Equity Market Volatility Picks Up
February 8, 2018
It’s been another difficult day for equities. Today’s session started fine enough, with gains of 1.0% in India, 0.5% in South Korea where the Winter Olympics are getting under way, and 0.4% in Hong Kong. These up-moves balanced declines of 0.4% in Japan and 1.4% in China where a considerably smaller trade surplus for January was reported. After the Bank of England released a more hawkish statement than expected, implying 3, not 2, rate hikes ahead and sooner than thought previously, trading in Europe went south, with drops so far of 1.4% in Germany and italy, 1.0% in France and 0.8% in Great Britain. The DOW fell at the open.
10-year sovereign debt yields have risen 10 basis points in the U.K., 6 basis points in Germany and 4 bps in the United States. Gold and oil have slipped 0.3% and 0.6% today.
Several central banks spoke publicly overnight. Bank of Japan Board member Suzuki warned that policy stimulus might need to be reined in if it becomes apparent that its costs exceed its benefits, but that point is not yet at hand. ECB Governing Council member Praet is not overly concerned about financial market volatility but said rising inflation might not be a sufficient condition to end monetary support because doing so prematurely could endanger inflation’s return to target. Dallas Fed President Kaplan and San Francisco Fed President Williams aren’t worried about volatile financial markets.

> _Data for processing_
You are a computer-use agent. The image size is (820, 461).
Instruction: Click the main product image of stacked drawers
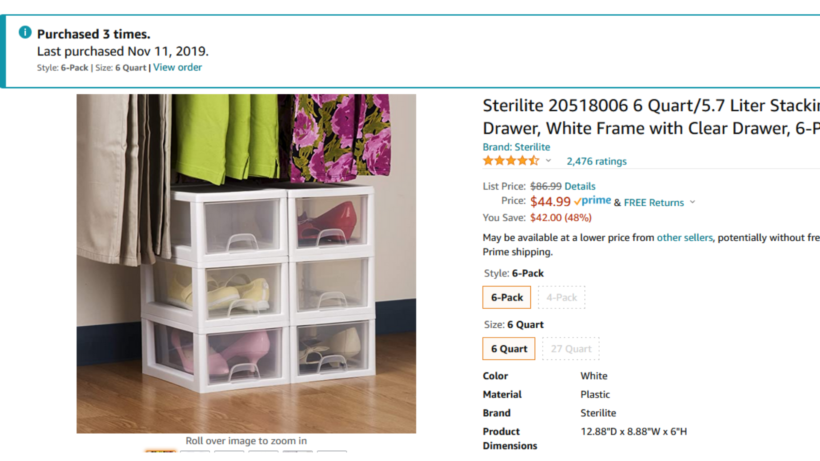[x=246, y=263]
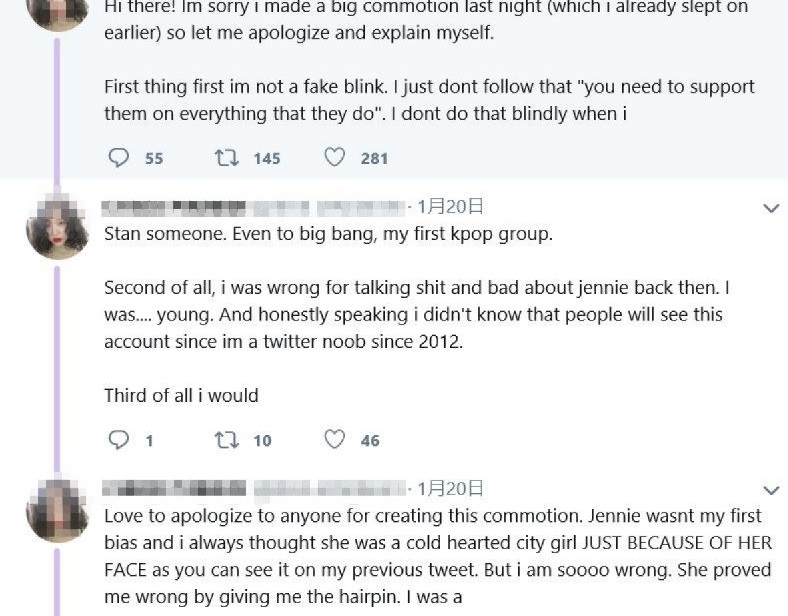Open the tweet about not being a fake blink

point(429,100)
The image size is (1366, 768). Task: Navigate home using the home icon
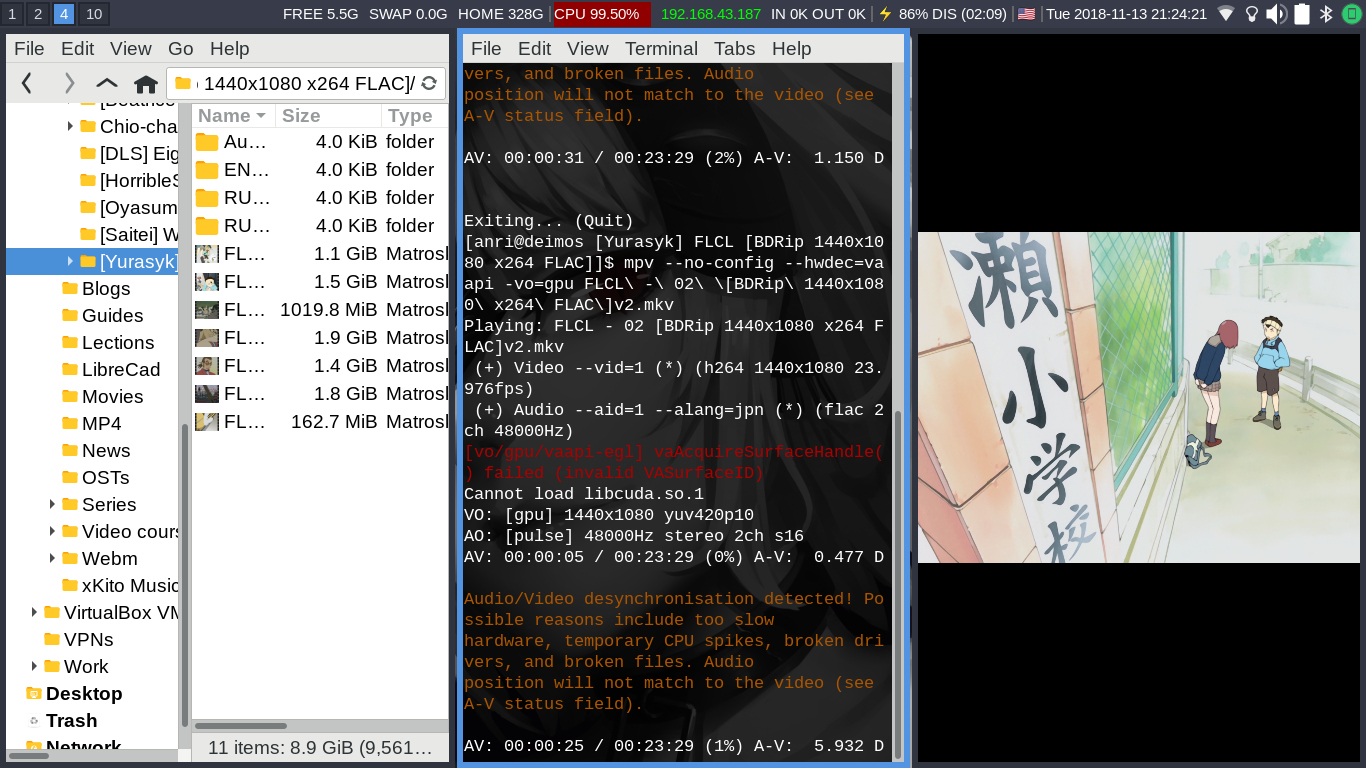[x=146, y=83]
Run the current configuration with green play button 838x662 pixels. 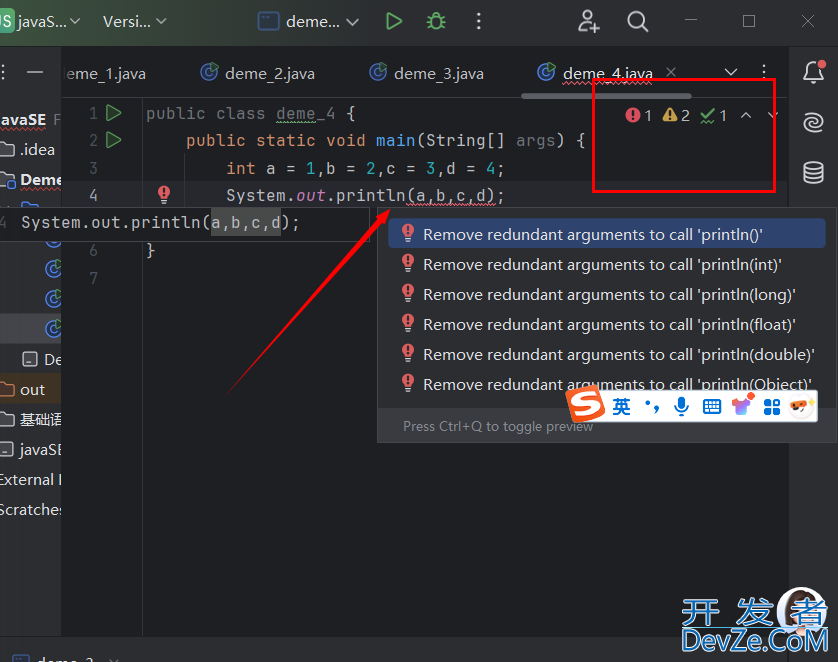click(394, 21)
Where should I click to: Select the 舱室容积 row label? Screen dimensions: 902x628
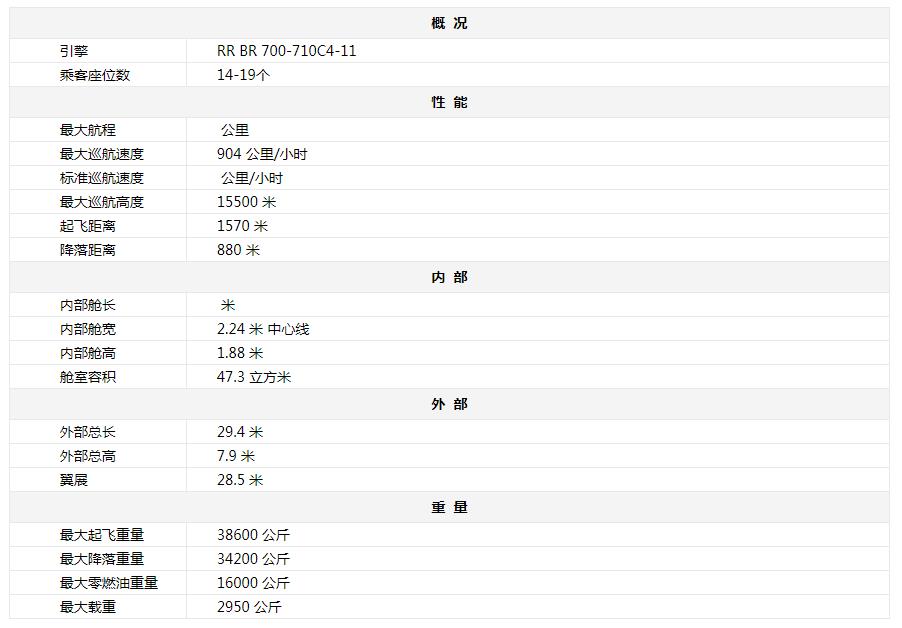(88, 377)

> _Problems to solve_
A: Copy everything in the entries from the line containing "Where should I" down to the end of the entries, leaving out the pictures.
B: Carry on the report about equity market volatility from the point where it stops.
The entries are unrelated to the market report.

> _Answers to the problems_
A:
Where should I click to: Select the 舱室容积 row label? Screen dimensions: 902x628
(88, 377)

B:
The’s dollar’s most significant move of the day has been a 1.0% drop against sterling. The U.S. currency is also down 0.3% versus the Swiss franc and 0.1% relative to the yen and euro but has advanced 0.7% against the yuan, 0.3% vis-a-vis the peso and Australian dollar and 0.1% versus the kiwi.
China’s trade surplus plunged to $20.34 billion in January from $54.69 billion in December. Exports (36.9%) and imports (30.2%) were much greater than in January 2017 due to distortions related to the Lunar New Year happening later this year than last.
Japan’s current account surplus of JPY 797 billion in December was 28.5% smaller than a year earlier, reflecting a 14.6% on-year rise in merchandise imports versus an 8.8% increase in exports. The full-2017 surplus of JPY 21.87 trillion was somewhat greater than that of JPY 20.34 trillion in 2016.
Likewise, Germany recorded similar current account surpluses in 2017 of EUR 257.1 billion and 2016 of EUR 259.3 billion. Germany’s merchandise trade surplus on a seasonally adjusted basis was EUR 21.5 billion in December versus monthly averages of EUR 20.4 billion in 2017 and EUR 20.7 billion in 2016.
Japan’s economy watchers index unexpectedly dropped 4.0 points to an 8-month low of 49.9 in January. Japanese bank lending was 2.4% higher in January than a year earlier. There were 4.95% more bankruptcies than in January 2016.
The parade of central bank policy meetings continued. Most prominently, while leaving settings unchanged including a 0.5% British Bank Rate, the Bank of England’s Monetary Policy Committee revised projected GDP growth for this year up by 0.2 percentage points and judged “that, were the economy to evolve broadly in line with the February Inflation Report projections, monetary policy would need to be tightened somewhat earlier and by a somewhat greater extent over the forecast period than anticipated at the time of the November Report, in order to return inflation sustainably to the target.”
Brazil’s monetary policy committee, Copom, cut its Selic Rate by 25 basis points to 6.75%. That was half the size of the previous reduction in December. (See my review.)
Policymakers at the Reserve Bank of New Zealand left their Official Cash Rate unchanged at 1.75%, its level since a 25-basis point reduction in November 2016 (see review).
The National Bank of Serbia’s policy rate of 3.5% was also retained. In-target inflation is projected for the coming two years.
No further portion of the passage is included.